One of my richest blessings is the friendship I share with a senior friend. The afternoons I spend with her are some of my favorites. We love to share conversation over some Panera soup and half a sandwich and then wander the aisles at a local department store – looking for a new top that will make her feel pretty. She is always delighted if I have “just a few minutes” to come in and visit when I take her home. After our already “visiting” for hours:) She will tell me once again (as if for the first time) all her favorite stories and memories from a life of 90 years. We laugh at the funny parts and tear at the sad ones just like we have every time she shares the story.
Her eyesight is limited and while it really does not slow her down, it is bothersome to her. Poor vision and a fall several years ago, occasionally, make her unsteady on her feet. So, without even thinking about it, when we leave the house, or walk across a parking lot or navigate crowded stores, I take her arm. I make sure she is steady. Her smooth hand gently resting on my arm gives her reassurance. No need to anxious – or to be in a hurry. Simply walking together.

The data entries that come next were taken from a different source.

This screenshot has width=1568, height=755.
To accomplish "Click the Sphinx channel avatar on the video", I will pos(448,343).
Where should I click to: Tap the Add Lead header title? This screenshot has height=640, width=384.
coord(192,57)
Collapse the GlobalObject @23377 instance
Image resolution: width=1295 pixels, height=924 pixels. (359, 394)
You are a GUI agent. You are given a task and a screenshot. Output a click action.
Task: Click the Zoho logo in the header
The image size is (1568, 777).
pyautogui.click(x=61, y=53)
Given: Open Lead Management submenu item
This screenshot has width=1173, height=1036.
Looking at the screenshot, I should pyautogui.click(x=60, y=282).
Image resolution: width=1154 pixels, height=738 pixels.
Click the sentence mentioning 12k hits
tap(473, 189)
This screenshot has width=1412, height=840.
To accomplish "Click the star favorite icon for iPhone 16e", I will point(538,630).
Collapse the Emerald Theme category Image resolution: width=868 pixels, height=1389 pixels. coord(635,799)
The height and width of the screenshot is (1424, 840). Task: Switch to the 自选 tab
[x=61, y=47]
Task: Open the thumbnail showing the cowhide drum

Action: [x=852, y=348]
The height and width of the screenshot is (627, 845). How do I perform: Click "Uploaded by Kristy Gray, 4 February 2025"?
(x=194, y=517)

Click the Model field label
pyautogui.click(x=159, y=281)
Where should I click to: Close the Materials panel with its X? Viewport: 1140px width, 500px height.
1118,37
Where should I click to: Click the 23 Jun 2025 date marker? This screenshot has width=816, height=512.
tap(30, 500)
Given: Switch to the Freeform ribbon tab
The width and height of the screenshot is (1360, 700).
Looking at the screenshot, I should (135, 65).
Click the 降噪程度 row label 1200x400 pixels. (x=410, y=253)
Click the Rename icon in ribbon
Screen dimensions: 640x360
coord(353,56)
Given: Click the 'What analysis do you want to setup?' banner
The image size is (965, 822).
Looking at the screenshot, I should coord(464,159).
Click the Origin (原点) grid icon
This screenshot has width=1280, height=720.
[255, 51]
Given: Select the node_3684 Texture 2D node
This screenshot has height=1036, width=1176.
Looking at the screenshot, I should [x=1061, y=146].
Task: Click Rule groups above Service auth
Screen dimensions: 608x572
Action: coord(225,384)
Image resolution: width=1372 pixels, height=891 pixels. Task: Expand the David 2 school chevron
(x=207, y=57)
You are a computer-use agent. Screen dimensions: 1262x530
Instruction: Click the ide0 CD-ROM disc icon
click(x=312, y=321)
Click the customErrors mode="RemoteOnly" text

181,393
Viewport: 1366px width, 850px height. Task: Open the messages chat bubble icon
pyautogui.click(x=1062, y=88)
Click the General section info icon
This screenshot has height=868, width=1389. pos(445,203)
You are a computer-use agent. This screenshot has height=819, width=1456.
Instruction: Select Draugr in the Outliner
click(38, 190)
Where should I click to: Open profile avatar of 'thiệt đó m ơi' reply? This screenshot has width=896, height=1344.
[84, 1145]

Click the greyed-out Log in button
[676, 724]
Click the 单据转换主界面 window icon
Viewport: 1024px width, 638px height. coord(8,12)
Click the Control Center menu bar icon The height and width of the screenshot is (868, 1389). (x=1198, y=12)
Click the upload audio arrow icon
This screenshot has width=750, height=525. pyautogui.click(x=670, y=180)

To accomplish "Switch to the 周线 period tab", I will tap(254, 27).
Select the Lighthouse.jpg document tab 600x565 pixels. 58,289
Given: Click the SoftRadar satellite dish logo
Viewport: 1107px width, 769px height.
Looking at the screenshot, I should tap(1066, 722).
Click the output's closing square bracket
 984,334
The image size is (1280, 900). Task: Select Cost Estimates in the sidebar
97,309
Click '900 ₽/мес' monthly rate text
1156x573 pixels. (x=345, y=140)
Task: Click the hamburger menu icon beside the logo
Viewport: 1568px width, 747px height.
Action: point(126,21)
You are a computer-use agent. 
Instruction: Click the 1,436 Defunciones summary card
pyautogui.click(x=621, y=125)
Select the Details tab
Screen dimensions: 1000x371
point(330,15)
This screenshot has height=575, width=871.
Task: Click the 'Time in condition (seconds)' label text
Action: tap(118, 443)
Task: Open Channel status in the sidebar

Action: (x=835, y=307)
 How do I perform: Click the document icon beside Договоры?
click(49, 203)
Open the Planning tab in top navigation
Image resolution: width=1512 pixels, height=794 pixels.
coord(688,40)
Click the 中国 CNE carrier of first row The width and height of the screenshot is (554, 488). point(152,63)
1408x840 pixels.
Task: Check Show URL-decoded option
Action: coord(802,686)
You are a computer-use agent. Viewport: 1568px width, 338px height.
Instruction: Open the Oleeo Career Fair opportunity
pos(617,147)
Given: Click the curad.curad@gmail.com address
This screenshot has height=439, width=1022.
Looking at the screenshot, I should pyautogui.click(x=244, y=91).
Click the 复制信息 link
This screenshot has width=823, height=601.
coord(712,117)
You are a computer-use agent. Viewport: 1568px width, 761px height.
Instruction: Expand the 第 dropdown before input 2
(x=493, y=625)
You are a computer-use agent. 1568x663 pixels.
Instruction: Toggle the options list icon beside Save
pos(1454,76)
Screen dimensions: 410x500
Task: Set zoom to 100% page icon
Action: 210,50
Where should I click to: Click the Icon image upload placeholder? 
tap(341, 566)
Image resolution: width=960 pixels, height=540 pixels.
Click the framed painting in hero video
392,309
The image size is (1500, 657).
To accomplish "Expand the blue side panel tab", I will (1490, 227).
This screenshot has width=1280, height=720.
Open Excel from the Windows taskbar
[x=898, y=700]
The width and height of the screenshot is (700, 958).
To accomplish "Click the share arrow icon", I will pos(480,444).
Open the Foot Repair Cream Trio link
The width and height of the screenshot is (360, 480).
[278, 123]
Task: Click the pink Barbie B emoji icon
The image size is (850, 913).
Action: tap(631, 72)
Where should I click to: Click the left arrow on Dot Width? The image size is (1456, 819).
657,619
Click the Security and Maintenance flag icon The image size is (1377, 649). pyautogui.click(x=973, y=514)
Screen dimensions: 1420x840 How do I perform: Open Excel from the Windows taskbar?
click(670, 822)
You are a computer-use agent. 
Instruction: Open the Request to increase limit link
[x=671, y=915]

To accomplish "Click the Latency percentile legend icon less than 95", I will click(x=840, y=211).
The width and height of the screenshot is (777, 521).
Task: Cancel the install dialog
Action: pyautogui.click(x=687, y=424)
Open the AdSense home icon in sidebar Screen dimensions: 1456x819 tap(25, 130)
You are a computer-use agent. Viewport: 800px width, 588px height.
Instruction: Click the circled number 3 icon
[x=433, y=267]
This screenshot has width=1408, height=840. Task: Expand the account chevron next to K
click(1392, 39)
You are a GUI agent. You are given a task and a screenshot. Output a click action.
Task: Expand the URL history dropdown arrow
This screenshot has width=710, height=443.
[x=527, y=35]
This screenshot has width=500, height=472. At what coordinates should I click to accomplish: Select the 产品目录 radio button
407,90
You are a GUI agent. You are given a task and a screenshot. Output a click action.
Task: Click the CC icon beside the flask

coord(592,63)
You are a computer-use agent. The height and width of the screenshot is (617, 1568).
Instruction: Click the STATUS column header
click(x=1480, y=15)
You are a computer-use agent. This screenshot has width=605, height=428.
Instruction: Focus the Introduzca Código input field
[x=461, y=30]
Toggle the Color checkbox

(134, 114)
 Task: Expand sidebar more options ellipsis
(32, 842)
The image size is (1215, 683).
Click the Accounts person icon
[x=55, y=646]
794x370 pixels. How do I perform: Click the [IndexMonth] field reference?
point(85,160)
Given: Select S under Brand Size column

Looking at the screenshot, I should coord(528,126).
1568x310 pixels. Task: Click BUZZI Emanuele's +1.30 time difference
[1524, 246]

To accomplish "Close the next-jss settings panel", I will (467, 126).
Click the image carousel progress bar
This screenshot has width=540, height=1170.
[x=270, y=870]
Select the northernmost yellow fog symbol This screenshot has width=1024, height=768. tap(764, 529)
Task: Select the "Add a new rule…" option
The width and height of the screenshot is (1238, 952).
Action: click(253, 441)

Her poise, evident even while having to rely on another, is reflected in her life as well. She has experienced much. She has known much joy and, as well, much sorrow, loss, and heartache. But her testimony is precious. Just as willing as she is to rely on a friend, she leans on her Lord and allows Him to direct her paths. He keeps her steady. And she is teaching me how to do the same.
One of the things I have most missed during the weeks of quarantine has been true connection. Afternoons over soup. Telling – and retelling – stories. Laughing over games of UNO. Sharing life…and giving hugs. It is the simplest form of hospitality, but no doubt some of the most sincere. I very much miss my senior friends. I may have taken for granted how precious afternoons together were or how much my soul needs them. One more quarantine lesson. I look forward to being together again soon.